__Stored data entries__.
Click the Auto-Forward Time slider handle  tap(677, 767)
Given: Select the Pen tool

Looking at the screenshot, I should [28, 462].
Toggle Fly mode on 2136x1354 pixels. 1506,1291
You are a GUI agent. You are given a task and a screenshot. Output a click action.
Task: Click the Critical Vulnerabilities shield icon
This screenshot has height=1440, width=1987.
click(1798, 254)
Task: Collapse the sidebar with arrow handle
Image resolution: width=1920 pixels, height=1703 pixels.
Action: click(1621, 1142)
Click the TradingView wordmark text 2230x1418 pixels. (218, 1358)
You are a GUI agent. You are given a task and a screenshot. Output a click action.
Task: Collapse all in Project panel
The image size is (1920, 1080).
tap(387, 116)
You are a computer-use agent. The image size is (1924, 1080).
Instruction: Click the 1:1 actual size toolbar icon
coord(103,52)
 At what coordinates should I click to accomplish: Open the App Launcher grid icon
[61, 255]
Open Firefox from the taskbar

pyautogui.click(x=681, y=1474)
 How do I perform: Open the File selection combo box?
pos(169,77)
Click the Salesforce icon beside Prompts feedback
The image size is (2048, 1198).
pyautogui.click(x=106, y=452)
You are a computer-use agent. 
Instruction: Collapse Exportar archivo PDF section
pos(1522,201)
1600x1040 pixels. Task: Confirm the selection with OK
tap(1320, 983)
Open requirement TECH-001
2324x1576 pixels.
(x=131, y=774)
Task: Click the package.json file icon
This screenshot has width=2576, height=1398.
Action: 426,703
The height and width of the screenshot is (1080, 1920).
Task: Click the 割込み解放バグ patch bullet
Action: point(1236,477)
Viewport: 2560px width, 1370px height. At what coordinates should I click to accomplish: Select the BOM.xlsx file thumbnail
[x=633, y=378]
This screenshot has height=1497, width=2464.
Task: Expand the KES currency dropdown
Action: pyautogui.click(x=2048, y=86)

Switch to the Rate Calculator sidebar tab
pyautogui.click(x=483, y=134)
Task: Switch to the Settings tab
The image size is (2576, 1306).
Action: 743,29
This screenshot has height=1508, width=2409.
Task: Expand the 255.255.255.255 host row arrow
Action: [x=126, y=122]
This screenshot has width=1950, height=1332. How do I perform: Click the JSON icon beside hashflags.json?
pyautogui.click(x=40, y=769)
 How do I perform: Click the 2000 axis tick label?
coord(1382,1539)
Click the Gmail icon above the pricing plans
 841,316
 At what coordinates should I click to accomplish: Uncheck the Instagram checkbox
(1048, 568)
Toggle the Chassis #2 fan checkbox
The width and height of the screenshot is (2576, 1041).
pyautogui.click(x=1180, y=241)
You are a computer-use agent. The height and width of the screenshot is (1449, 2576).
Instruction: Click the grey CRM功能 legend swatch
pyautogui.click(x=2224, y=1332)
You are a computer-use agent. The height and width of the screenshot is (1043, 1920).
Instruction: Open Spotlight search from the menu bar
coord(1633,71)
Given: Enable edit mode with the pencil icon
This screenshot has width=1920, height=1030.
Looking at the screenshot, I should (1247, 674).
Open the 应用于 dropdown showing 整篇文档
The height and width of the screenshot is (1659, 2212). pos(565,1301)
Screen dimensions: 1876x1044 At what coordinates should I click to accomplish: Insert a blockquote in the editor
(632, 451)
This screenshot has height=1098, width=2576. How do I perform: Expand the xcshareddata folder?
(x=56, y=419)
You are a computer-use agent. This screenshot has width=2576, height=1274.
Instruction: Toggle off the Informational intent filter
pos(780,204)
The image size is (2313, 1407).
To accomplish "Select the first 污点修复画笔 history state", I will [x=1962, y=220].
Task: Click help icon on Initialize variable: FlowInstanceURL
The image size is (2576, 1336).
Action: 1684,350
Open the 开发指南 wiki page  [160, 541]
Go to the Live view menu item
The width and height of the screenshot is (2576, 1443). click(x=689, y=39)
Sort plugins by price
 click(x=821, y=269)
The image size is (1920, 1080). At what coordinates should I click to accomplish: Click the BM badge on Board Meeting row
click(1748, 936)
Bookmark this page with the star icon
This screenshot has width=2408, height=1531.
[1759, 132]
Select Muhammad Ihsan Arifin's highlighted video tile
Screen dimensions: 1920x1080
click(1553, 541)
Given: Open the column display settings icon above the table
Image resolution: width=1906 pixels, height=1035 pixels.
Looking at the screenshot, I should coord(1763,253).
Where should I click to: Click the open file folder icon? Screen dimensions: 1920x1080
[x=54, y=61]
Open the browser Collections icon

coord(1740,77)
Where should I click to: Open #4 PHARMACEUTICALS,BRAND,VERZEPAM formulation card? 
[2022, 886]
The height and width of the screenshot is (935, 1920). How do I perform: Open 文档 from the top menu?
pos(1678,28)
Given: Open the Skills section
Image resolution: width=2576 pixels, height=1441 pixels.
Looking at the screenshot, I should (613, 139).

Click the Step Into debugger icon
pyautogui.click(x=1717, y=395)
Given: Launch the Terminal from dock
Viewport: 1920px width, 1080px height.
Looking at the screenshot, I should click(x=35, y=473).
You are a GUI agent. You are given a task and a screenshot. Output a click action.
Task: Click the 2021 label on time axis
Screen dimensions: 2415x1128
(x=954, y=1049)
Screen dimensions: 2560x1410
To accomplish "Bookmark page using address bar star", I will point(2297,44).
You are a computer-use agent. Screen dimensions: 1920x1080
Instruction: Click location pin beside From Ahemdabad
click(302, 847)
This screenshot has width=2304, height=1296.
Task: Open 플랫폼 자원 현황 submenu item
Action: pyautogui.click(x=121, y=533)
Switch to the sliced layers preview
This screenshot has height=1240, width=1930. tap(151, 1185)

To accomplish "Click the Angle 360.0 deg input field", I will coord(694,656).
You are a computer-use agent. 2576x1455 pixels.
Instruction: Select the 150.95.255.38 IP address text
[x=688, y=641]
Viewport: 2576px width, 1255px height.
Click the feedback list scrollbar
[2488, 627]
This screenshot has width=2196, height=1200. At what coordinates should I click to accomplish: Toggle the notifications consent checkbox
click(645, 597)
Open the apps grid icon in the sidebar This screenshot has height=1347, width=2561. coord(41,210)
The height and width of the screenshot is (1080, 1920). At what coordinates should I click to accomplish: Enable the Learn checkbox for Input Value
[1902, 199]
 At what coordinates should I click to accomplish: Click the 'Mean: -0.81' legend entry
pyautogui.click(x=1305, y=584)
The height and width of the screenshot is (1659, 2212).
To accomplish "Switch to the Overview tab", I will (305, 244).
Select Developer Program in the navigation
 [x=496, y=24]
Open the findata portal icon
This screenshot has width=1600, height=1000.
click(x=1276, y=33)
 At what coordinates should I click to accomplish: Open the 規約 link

__Activity__. In how many lines of the data above does the word "Bookmark" occur? Only the number is wanted.

__Exercise solution__. 2